Ils soutiennent que :
s’il admet l’existence d’une erreur de diagnostic, il conviendra de retenir une perte de chance compte tenu de l’état antérieur et de la rupture splénique en deux temps ;
plusieurs procès-verbaux de transaction ont été conclus avec les ayants droit de la victime dont notamment deux procès-verbaux de transaction signés le 4 avril 2016 par Mme C… en sa qualité de représente légale de ses deux enfants alors mineurs pour un montant de 15 000 euros ;
la créance du centre hospitalier au regard des procès-verbaux était prescrite au 31 décembre 2020 en application de la prescription quadriennale ;
la somme de 15 000 euros par enfant versée au titre du préjudice d’affection devra être confirmée ;
le préjudice économique a fait l’objet d’une transaction avec Mme C… en son nom propre et si elle estime les montants de la transaction insuffisants, la demande est prescrite ; les éléments versés au dossier ne permettent pas de retenir un préjudice économique ;
s’agissant de la créance de la caisse primaire d’assurance maladie, la prescription décennale a vocation à s’appliquer ; il n’existe aucune cause de suspension ou d’interruption de la prescription ; la prescription décennale était acquise le 25 février 2022 lorsque la caisse a fait valoir sa créance le 16 août 2023.

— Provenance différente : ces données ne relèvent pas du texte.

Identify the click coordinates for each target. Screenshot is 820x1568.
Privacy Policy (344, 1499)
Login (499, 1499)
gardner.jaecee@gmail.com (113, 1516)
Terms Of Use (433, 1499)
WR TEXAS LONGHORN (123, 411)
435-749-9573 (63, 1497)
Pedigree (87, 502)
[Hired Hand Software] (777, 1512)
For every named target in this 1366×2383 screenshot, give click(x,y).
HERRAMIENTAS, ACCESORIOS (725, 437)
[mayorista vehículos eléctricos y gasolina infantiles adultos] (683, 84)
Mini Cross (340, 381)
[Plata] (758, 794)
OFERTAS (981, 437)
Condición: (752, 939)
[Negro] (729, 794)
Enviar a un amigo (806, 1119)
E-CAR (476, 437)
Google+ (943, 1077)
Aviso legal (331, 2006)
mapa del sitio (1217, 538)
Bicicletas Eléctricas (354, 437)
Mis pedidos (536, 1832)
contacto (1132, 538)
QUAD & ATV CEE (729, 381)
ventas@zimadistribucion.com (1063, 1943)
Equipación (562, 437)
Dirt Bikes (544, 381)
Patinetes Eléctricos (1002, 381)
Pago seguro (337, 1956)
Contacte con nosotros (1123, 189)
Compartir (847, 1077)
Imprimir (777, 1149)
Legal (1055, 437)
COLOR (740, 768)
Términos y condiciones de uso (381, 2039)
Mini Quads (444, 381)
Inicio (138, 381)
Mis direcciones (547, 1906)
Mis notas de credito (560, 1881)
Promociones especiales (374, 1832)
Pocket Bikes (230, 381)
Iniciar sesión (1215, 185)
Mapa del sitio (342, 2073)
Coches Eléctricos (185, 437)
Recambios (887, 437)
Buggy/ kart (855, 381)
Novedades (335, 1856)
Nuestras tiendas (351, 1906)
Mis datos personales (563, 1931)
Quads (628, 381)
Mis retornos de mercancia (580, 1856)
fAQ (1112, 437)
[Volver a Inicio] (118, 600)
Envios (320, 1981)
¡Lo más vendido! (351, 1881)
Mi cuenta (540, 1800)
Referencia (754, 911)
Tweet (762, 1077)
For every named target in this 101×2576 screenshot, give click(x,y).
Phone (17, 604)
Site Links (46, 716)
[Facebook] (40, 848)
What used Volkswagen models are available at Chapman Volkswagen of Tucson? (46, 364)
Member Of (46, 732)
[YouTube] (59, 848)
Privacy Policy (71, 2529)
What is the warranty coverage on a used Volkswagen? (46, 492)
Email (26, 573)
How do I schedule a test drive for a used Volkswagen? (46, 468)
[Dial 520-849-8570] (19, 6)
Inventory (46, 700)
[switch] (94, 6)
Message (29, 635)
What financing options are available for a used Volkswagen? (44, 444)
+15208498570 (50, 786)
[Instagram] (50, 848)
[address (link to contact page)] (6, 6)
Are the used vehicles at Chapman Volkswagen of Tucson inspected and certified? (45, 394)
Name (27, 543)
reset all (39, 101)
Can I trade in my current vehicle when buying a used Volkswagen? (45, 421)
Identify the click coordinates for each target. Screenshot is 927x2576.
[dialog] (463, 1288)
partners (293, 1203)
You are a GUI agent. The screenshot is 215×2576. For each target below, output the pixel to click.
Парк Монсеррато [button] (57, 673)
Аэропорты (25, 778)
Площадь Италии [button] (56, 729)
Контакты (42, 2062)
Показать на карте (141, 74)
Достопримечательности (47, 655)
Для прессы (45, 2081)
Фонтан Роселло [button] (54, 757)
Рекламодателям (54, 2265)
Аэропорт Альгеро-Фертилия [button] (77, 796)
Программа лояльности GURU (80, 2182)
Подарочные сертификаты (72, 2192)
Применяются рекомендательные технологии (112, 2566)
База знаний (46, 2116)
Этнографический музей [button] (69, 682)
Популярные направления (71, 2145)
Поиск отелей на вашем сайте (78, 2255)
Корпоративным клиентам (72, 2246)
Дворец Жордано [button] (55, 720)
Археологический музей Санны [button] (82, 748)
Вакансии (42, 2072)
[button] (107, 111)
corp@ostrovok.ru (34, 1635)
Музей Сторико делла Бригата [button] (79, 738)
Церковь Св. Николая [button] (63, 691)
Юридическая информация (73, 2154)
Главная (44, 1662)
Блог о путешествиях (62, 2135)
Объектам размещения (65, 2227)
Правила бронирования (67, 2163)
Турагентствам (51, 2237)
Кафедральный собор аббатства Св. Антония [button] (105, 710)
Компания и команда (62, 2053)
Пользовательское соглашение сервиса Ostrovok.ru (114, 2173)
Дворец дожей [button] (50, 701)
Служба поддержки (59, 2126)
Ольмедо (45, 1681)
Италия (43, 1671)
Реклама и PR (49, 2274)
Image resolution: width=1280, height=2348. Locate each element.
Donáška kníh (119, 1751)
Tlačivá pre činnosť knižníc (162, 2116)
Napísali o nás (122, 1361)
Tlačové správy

Par un mémoire, enregistré le 16 août 2023, la caisse primaire d’assurance maladie du Puy-de-Dôme, représentée par Me Nolot, conclut à la condamnation du centre hospitalier universitaire de Clermont-Ferrand à lui verser la somme de 8 287,30 euros en remboursement de ses débours avec intérêts de droit à compter de la date d’enregistrement de son premier mémoire et capitalisation des intérêts et la somme de 1 162 euros au titre de l’indemnité forfaitaire de gestion prévue par les dispositions de l’article L. 376-1 du code de justice administrative et à ce que la somme de 800 euros soit mise à la charge du centre hospitalier universitaire de Clermont-Ferrand en application de l’article L. 761-1 du code de justice administrative.
Elle soutient que :
la preuve de la responsabilité pour faute du centre hospitalier est apportée par le rapport d’expertise ;
l’ensemble de ses débours est lié aux erreurs de diagnostic et de prise en charge fautives.
Par une ordonnance du 31 mars 2025, la clôture d’instruction a été fixée au 15 avril 2025.
Vu les autres pièces du dossier ;
Vu :
- le code de la santé publique ;
- le code civil ;
- la loi n°68-1250 du 31 décembre 1968 ;
- le code de justice administrative.
Les parties ont été régulièrement averties du jour de l’audience.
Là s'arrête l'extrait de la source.